### Directives:
1. Copy the passage about sleepless nights and dreams word for word, from "I haven’t been" to "out of you.".
2. Continue the passage about restless sleep and recurring dreams from the point where it stops.

### Page extract:
-------------------------

Image credit: carbonated
Filed under How To, Myth or Reality, Writing | Tags: flying, life, planes, risks, running, Writing | Comments (15)What to do when it just won’t fit.
I haven’t been sleeping well. Even when I appear to sleep well (ie. I go to sleep at 10 and wake up at 6), I open my eyes and feel like I’ve been fighting a war all night. I’d say 99% of the time, I wake up drenched in a cold sweat. Last night at some point I had that horrible feeling like you’re plummeting to the ground that jerks you awake and freaks the shit out of you.
And then, there are the dreams. My dreams are long, intricate, heavily detailed and almost always remembered in the morning with startling focus. Also, many of these night visions are recurring. Not that I’m having the same exact dream over and over, but I’ve had three themes that have attached themselves to my subconscious for the last 3 decades.

-------------------------

### Dataset excerpts:
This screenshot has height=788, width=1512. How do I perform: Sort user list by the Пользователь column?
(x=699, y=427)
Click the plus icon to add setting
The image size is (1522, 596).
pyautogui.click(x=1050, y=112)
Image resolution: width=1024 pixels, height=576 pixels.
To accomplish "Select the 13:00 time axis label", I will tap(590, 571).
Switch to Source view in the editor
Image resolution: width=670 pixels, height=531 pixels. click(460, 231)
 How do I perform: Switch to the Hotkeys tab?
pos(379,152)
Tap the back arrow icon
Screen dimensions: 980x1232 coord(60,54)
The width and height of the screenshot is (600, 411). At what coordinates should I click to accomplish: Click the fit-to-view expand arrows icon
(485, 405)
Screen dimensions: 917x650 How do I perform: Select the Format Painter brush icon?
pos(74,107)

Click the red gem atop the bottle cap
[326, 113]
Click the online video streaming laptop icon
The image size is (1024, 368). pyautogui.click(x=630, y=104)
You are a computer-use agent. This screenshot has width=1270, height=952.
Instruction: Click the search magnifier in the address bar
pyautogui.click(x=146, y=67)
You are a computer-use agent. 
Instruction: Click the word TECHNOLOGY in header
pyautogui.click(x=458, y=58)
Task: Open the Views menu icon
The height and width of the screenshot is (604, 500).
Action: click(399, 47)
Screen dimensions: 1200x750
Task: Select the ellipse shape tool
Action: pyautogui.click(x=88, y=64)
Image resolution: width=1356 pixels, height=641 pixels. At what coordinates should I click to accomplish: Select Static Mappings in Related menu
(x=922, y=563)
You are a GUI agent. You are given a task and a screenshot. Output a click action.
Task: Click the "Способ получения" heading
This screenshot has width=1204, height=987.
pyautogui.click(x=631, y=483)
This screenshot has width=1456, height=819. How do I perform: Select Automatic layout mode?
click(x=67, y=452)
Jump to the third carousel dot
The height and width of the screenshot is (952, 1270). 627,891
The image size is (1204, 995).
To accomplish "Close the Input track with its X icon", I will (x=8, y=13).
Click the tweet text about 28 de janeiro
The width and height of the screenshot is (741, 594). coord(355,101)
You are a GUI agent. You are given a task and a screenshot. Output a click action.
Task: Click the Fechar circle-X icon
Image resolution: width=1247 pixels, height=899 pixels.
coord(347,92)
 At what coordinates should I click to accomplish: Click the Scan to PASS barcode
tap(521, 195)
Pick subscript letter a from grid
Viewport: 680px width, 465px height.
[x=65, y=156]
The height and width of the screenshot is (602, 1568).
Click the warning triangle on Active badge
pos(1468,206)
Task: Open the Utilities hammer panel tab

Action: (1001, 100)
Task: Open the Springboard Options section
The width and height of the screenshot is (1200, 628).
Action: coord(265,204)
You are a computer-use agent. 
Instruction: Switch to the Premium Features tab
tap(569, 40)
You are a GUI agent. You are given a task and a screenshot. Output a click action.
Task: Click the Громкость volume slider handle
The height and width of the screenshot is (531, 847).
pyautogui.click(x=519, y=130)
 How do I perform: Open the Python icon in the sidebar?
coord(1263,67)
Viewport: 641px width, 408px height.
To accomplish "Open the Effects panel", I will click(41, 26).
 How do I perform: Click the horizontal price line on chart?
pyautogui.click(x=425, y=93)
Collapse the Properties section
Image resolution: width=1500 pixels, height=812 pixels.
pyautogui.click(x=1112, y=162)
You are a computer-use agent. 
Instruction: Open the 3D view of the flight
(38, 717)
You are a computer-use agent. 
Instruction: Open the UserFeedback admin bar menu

-------------------------

### Results of the tasks:
1.
I haven’t been sleeping well. Even when I appear to sleep well (ie. I go to sleep at 10 and wake up at 6), I open my eyes and feel like I’ve been fighting a war all night. I’d say 99% of the time, I wake up drenched in a cold sweat. Last night at some point I had that horrible feeling like you’re plummeting to the ground that jerks you awake and freaks the shit out of you.

2.
1. Flying. I’m not a bird or anything, these dreams are usually more about airplane travel. Usually, I’m preparing for a trip, running around an airport, on an airplane that either looks like an actual plane or sometimes a big bus. These dreams are almost always stressful, dare I say frightening, chaotic and downright eerie.
2. Swimming. I’ve always been a swimmer, I’ve always loved it. These dreams involve me in water of all kinds – rough and calm, pools, rivers and oceans. In general, the stories are soothing, interesting, expansive. They are so real, these water dreams. I can feel the water, I can feel my body in the water.
[Yes, I know. Flying and water dreams are incredibly cliche. And I'm flogging my subconscious for being so mundane. But, don't close this window yet, my 3rd theme is just plain odd.]
3. Contacts. I started wearing glasses in the 4th grade and contacts in the 6th. Without either of these aids in real life, I am fully inoperable. And my recurring dream about my contacts is that I’m trying to put one of the lenses in my eye and it’s too big. Instead of being the size of a dime, it’s the size of a quarter or a half-dollar or the lid of a Campbell’s soup can. And I’m trying so hard to get it in my eye, but I can’t.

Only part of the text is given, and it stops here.